Controllable Generation via Locally Constrained Resampling
This addresses the challenge of controllable text generation for applications like content moderation and puzzle-solving, representing a novel method for a known bottleneck.
The paper tackles the problem of generating text that adheres to logical constraints using autoregressive models, achieving perfect accuracy on Sudoku puzzles compared to less than 50% for GPT-4o and Gemini 1.5, and outperforming similar methods in detoxification tasks.

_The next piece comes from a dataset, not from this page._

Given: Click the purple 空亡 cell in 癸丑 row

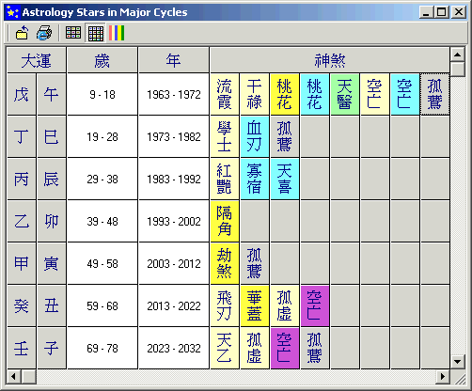Looking at the screenshot, I should (x=315, y=305).
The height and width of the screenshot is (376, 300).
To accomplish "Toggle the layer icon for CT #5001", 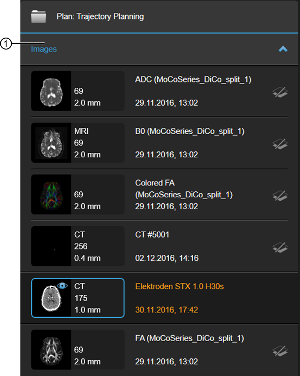I will pos(280,247).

Autoregressive models have demonstrated an unprecedented ability at modeling the intricacies of natural language. However, they continue to struggle with generating complex outputs that adhere to logical constraints. Sampling from a fully-independent distribution subject to a constraint is hard. Sampling from an autoregressive distribution subject to a constraint is doubly hard: We have to contend not only with the hardness of the constraint but also the distribution's lack of structure. We propose a tractable probabilistic approach that performs Bayesian conditioning to draw samples subject to a constraint. Our approach considers the entire sequence, leading to a more globally optimal constrained generation than current greedy methods. Starting from a model sample, we induce a local, factorized distribution which we can tractably condition on the constraint. To generate samples that satisfy the constraint, we sample from the conditional distribution, correct for biases in the samples and resample. The resulting samples closely approximate the target distribution and are guaranteed to satisfy the constraints. We evaluate our approach on several tasks, including LLM detoxification and solving Sudoku puzzles. We show that by disallowing a list of toxic expressions our approach is able to steer the model's outputs away from toxic generations, outperforming similar approaches to detoxification. We conclude by showing that our approach achieves a perfect accuracy on Sudoku compared to <50% for GPT4-o and Gemini 1.5.